DIRECTIVES:
1) Copy the passage of the page on diagonalizing a matrix from "We conclude that" to "really big deal.".
2) Answer these questions using the page on diagonalizing a matrix:
(a) According to the definition, what must exist for a matrix A to be diagonalizable?
(b) How does the page describe the vector X^{-1} w?
(c) According to the remark, to what does the transformation w := Av simplify?
3) Continue the page on diagonalizing a matrix from the point where it stops.

ALAFF Diagonalizing a matrix

Subsection 9.2.5 Diagonalizing a matrix

The algebraic eigenvalue problem or, more simply, the computation of eigenvalues and eigenvectors is often presented as the problem of diagonalizing a matrix. We make that link in this unit.

Definition 9.2.5.1. Diagonalizable matrix.

A matrix \(A \in \Cmxm \) is said to be diagonalizable if and only if there exists a nonsingular matrix \(X \) and diagonal matrix \(D \) such that \(X^{-1} A X = D \text{.}\)

Why is this important? Consider the equality \(w = A v.\) Notice that we can write \(w \) as a linear combination of the columns of \(X \text{:}\)

\begin{equation*} w = X \begin{array}[t]{c} \underbrace{ (X^{-1} w) } \\ \widetilde w \end{array}. \end{equation*}

In other words, \(X^{-1} w \) is the vector of coefficients when \(w \) is writen in terms of the basis that consists of the columns of \(X \text{.}\) Similarly, we can write \(v \) as a linear combination of the columns of \(X \text{:}\)

\begin{equation*} v = X \begin{array}[t]{c} \underbrace{ (X^{-1} v)} \\ \widetilde v \end{array}. \end{equation*}

Now, since \(X \) is nonsingular, \(w = A v\) is equivalent to \(X^{-1} w = X^{-1} A X X^{-1} v ,\) and hence \(X^{-1} w = D ( X^{-1} v ).\)

Remark 9.2.5.2.

We conclude that if we view the matrices in the right basis (namely the basis that consists of the columns of \(X \)), then the transformation \(w := A v \) simplifies to \(\widetilde w := D \widetilde v \text{.}\) This is a really big deal.

GIVEN INFORMATION:
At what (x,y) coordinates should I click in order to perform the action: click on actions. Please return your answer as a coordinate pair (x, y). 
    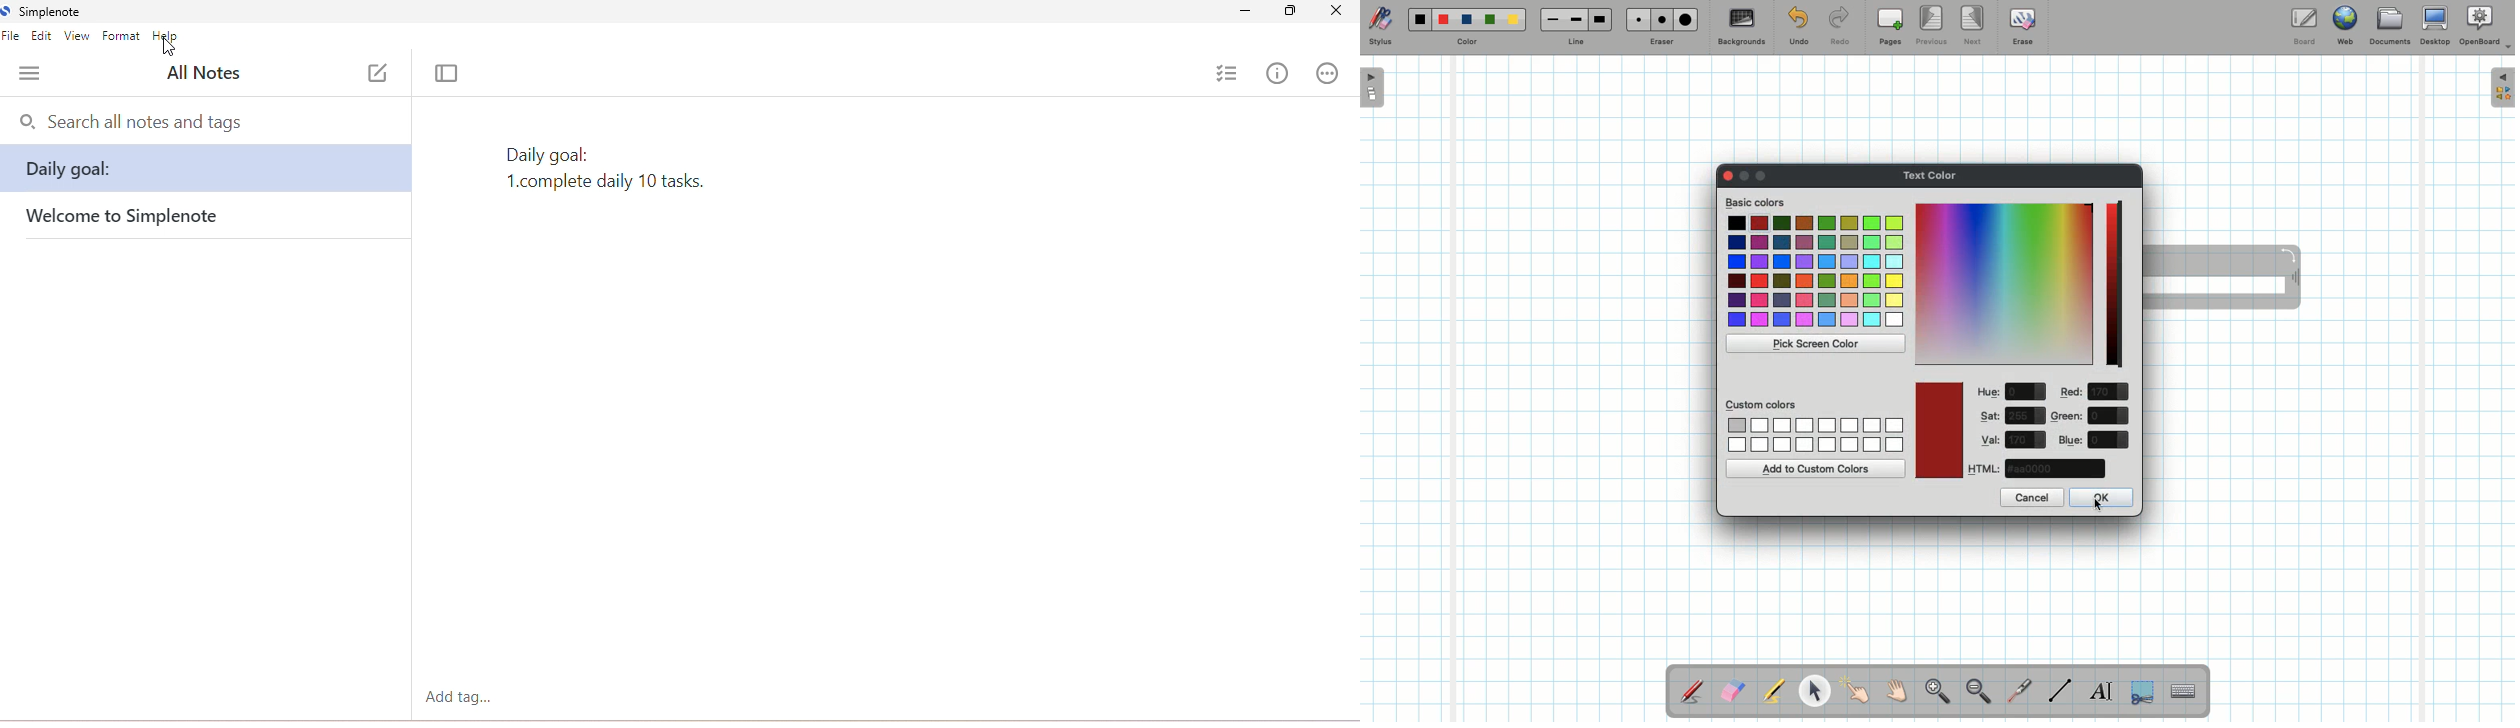
    Looking at the image, I should click on (1327, 72).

EXERCISE RESPONSES:
1)
We conclude that if we view the matrices in the right basis (namely the basis that consists of the columns of \(X \)), then the transformation \(w := A v \) simplifies to \(\widetilde w := D \widetilde v \text{.}\) This is a really big deal.

2)
(a) A nonsingular matrix X and a diagonal matrix D such that X^{-1} A X = D.
(b) It is the vector of coefficients when w is written in terms of the basis that consists of the columns of X.
(c) It simplifies to w̃ := D ṽ.

3)
How is diagonalizing a matrix related to eigenvalues and eigenvectors? Let's assume that \(X^{-1} A X = D \text{.}\) We can rewrite this as

\begin{equation*} A X = X D \end{equation*}

and partition

\begin{equation*} A \left( \begin{array}{c | c | c | c } x_0 \amp x_1 \amp \cdots \amp x_{m-1} \end{array} \right) = \left( \begin{array}{c | c | c | c } x_0 \amp x_1 \amp \cdots \amp x_{m-1} \end{array} \right) \left( \begin{array}{c | c | c | c } \delta_0 \amp 0 \amp \cdots \amp 0 \\ \hline 0 \amp \delta_1 \amp \cdots \amp 0 \\ \hline \vdots \amp \vdots \amp \ddots \amp \vdots \\ \hline 0 \amp 0 \amp \cdots \amp \delta_{m-1} \end{array} \right) . \end{equation*}

Multiplying this out yields

\begin{equation*} \left( \begin{array}{c | c | c | c } A x_0 \amp A x_1 \amp \cdots \amp A x_{m-1} \end{array} \right) = \left( \begin{array}{c | c | c | c } \delta_0 x_0 \amp \delta_1 x_1 \amp \cdots \amp \delta_{m-1} x_{m-1} \end{array} \right). \end{equation*}

We conclude that

\begin{equation*} A x_j = \delta_j x_j \end{equation*}

which means that the entries on the diagonal of \(D \) are the eigenvalues of \(A \) and the corresponding eigenvectors are found as columns of \(X \text{.}\)

Homework 9.2.5.1.

In Homework 9.2.3.3, we computed the eigenvalues and corresponding eigenvectors of

\begin{equation*} A = \left(\begin{array}{rrr} -2 \amp 3 \amp -7 \\ 0 \amp 1 \amp 1 \\ 0 \amp 0 \amp 2 \\ \end{array}\right) . \end{equation*}

Use the answer to that question to give a matrix \(X \) such that \(X^{-1} A X = \Lambda \text{.}\) Check that \(A X = X \Lambda \text{.}\)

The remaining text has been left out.